Auch Ingwer hilft bei Krebs: Er bekämpft die Übelkeit, unter der Patienten während der Chemotherapie oft leiden. Die Autoren der Leitlinie empfehlen höchstens ein Gramm pro Tag, da grössere Mengen die Übelkeit verschlimmern können. Patienten sollen Ingwer als Tablette einnehmen und nicht als Tee. Das gelte vor allem, wenn die Chemotherapie die Mundschleimhaut angegriffen hat. Dann würde der scharfe Tee schmerzen.
Traubensilberkerze hilft Frauen mit Brustkrebs
Ein nützliches Pflanzenmittel ist auch die Traubensilberkerze. Es lindert Nebenwirkungen von Brustkrebsmedikamenten. Diese führen oft zu Hitzewallungen und anderen Wechseljahrbeschwerden, weil sie die Hormone unterdrücken. Einzelne kleine Studien zeigten, dass die Präparate bei Brustkrebs die Beschwerden lindern und sicher sind. Allerdings braucht es Geduld: Laut einer Übersichtsstudie der Universität Peking von 2019 wirken die Mittel erst nach rund drei Monaten. Auch Frauenärztin Teelke Beck empfiehlt den Extrakt der Traubensilberkerze. Allerdings würden nicht alle Brustkrebspatientinnen gleich gut darauf ansprechen.

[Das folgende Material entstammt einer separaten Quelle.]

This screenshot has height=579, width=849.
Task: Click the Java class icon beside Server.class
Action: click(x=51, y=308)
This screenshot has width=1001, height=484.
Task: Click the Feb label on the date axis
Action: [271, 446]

Bei einer ganzen Reihe von Pflanzenmitteln ist hingegen unklar, ob sie Krebspatienten Vorteile bringen. Das gilt für Präparate mit Heilpilzen, Mariendistel, Weihrauch oder Granatapfel. Laut den Fachleuten der deutschen Krebsgesellschaft sind die Studien dazu wenig aussagekräftig. Beispiel Granatapfel: Hersteller von Kapseln und Säften mit dem Fruchtextrakt werben damit, dass diese bei Prostatakrebs helfen. So schreibt die Firma Herbano in ihrem Internetshop, der Extrakt habe «die Fähigkeit, das Fortschreiten von Prostatakrebs zu verlangsamen». Für die Fachleute der Leitlinie reichen die Daten aber nicht aus.
Von Cremes und Gels mit Aloe vera raten die Autoren ab. Studien zeigten, dass diese Hautschäden vom Bestrahlen nicht verhindern. In einer Studie mit 225 Brustkrebspatientinnen aus Australien verschlimmerten sich die Beschwerden sogar. Auch die südamerikanische Guarana-Pflanze hilft Krebspatienten nicht: Sie bessert die schwere Müdigkeit nicht, kann jedoch Nervosität und Kopfweh verursachen.
Die Ärztin Claudia Witt vom Zürcher Unispital rät Betroffenen, Pflanzenmittel nicht auf eigene Faust zu testen: «Die Präparate können die Krebstherapie stören.» Einige Krebsmittel wirkten dann weniger gut, andere seien stärker oder hätten mehr Nebenwirkungen. Deshalb sei es wichtig, dass man mit dem Krebsarzt spreche, bevor man Präparate einnimmt. Das gilt auch für Vitamine oder Mineralstoffe.